Dozens of women who served in the Mossad have united in opposition to the decision to award ex-Mossad employee Sima Shine with the honor of lighting a beacon in the main Independence Day ceremony at Har Herzl.
Shine is the deputy director of the Ministry of Strategic Affairs, and is in charge of the Iran desk. She previously served as the Deputy Head of the National Security Council and Head of Research in the Intelligence Division of the Mossad.
The women – sixty in number, according to some reports – wrote an angry letter to Culture Minister Limor Livnat, in which they disputed that Shine is “the woman who served in the most senior position in Israel’s espionage establishment” and was “a trailblazer.”
They claim that this is “a false representation and a deception of the public,” and that Shine does not meet the criteria set by the public committee that selected the beacon lighters. They claim that other women have held more senior roles than Shine, including Aliza Magen, who was Deputy Head of the Mossad.
The women point out that Shine was nominated for the honor by her current boss, Strategic Affairs Minister Yuval Steinitz, and are admant that if Mossad had been asked to sele4ct a female trailblazer, she would never have been chosen.
“She is not remembered by anyone as someone who reached unusual achievements,” they wrote.

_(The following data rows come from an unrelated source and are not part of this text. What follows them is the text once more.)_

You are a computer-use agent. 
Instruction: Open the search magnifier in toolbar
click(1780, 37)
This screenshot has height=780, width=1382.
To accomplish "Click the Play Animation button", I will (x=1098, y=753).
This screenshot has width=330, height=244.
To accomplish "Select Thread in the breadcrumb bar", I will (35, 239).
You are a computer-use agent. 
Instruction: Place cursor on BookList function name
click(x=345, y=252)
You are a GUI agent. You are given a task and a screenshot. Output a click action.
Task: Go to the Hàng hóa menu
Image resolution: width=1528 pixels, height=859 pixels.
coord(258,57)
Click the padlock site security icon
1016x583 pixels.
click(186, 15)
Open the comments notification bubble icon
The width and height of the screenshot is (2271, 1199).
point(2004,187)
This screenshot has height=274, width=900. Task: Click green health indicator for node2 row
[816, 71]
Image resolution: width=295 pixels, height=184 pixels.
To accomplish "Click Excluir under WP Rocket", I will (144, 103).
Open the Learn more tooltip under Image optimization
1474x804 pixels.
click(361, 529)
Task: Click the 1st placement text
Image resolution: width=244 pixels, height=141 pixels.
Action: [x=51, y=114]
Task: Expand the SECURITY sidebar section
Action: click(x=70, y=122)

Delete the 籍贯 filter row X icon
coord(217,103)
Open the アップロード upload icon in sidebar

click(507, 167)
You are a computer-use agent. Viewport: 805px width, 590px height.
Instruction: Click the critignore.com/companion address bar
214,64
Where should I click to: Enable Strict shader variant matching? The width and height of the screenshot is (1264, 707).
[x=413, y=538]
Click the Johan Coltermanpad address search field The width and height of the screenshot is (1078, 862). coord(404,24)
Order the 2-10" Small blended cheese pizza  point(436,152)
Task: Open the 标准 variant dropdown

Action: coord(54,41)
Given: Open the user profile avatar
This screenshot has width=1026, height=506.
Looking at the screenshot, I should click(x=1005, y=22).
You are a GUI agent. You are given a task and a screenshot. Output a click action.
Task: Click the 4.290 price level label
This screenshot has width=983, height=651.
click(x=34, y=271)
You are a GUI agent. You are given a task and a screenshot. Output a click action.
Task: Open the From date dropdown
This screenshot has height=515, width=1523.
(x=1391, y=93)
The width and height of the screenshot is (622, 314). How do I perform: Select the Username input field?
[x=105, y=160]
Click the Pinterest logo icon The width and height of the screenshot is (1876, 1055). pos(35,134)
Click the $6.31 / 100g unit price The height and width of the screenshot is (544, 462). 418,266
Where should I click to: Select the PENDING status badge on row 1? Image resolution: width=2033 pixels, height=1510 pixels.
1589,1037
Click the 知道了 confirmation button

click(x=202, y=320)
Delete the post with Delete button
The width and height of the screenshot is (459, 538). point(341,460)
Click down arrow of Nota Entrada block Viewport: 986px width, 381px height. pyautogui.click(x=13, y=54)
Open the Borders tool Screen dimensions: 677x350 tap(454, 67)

Steinitz replied, saying that Shine was the first woman to be appointed as Head of Research Division in the Mossad. “Regrettably, no [other] woman was ever appointed to this position, to this day, in Mossad or Military Intelligence.”
The women behind the letter added that they expect Shine to forego the honor of lighting the beacon, but sources close to her said she would go ahead with participation in the the ceremony as planned. Sources siding with Shine noted that former Mossad Head Meir Dagan appointed her to head the Research Division. They also asked why the women who signed the letter are not divulging their names, seeing as they no longer serve in the Mossad.